The retired Canadian astronaut made fans around the world by posting videos and pictures from his final space mission on social media last year.

He has agreed to make a series of short promotional films with Tourism Ireland.

He arrived in Ireland on Thursday, and will visit Dublin, Belfast, Armagh, the Glens of Antrim and County Donegal.

On his Twitter account, the astronaut said: "Good Morning, Ireland! Happily headed to Dublin and Belfast, hoping to learn a cĂșpla focal (a couple of words)."

Gaelic translation

Cmdr Hadfield gained a significant Twitter following in Ireland after he became the first person to tweet from space using the Irish language.

At the time he said he had been given help with the Irish translation by friends of his daughter, who is a university student in Dublin.

The astronaut is now set to take more lessons in speaking Irish during his trip to County Donegal.
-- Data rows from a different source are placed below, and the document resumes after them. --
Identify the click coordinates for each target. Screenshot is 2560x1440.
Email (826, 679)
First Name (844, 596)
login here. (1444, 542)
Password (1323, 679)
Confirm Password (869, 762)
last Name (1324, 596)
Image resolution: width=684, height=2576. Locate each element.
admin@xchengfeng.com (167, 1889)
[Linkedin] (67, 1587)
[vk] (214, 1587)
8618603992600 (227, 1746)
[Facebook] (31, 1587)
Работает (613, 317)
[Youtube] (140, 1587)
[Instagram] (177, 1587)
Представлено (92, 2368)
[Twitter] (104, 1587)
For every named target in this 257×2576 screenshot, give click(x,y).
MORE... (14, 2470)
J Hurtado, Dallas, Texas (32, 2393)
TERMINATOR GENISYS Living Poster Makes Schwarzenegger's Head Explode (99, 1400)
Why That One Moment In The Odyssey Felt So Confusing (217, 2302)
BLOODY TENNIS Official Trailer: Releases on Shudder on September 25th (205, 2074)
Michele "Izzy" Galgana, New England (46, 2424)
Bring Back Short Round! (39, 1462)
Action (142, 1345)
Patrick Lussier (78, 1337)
Cmdr Hadfield will also learn how to play the Irish sport of hurling when he visits Dublin's Croke Park, the headquarters of the Gaelic Athletic Association (GAA).

Tourism Ireland said it will create three short films of his five-day visit and use them to showcase Ireland's "spectacular scenery", Gaelic games and major visitor attractions, such as Titanic Belfast and the Guinness Storehouse in Dublin.

They said they would use the films in an "extensive publicity and PR campaign".

'Space Oddity'

During his final space mission, Cmdr Hadfield tweeted aerial pictures of various places on Earth from his perspective on the International Space Station - many of them were of Ireland.

He also sang the Irish ballad Danny Boy on the station to celebrate St Patrick's Day, but it was his version of David Bowie's Space Oddity that gained most attention.

The video went viral on the internet and propelled the singing spaceman to worldwide attention.

He now has more than a million followers on Twitter.

Tourism Ireland's chief executive, Niall Gibbons, said: "We are delighted to welcome Chris Hadfield to Ireland. I would like to personally thank him for his tremendous generosity in agreeing to help us promote the island of Ireland around the world.

'Great ambassador'

"Of course, he already began promoting Ireland last year, with the dramatic photos he tweeted from the International Space Station to his huge Twitter fanbase.

"Chris is an enormously popular, global figure and I am confident that our films of his visit to Ireland will be seen and shared by millions of potential holidaymakers around the world - inspiring them to come and sample the destination for themselves."

Irish Tourism Minister, Leo Varadkar, said: "Having seen Ireland from space, it's great to be able to give Chris Hadfield a closer look at what Ireland has to offer on the ground.

"His enthusiasm and energy make him a great ambassador for Irish tourism, and should help to persuade many more to come and see Ireland close up in 2014. I'm really delighted he has agreed to help us out."

Cmdr Hadfield retired in July 2013 and returned to live in Canada.

During his trip to Ireland, the astronaut will also attend the BT Young Scientist Exhibition in Dublin and is due to sign copies of his book in Belfast and Londonderry.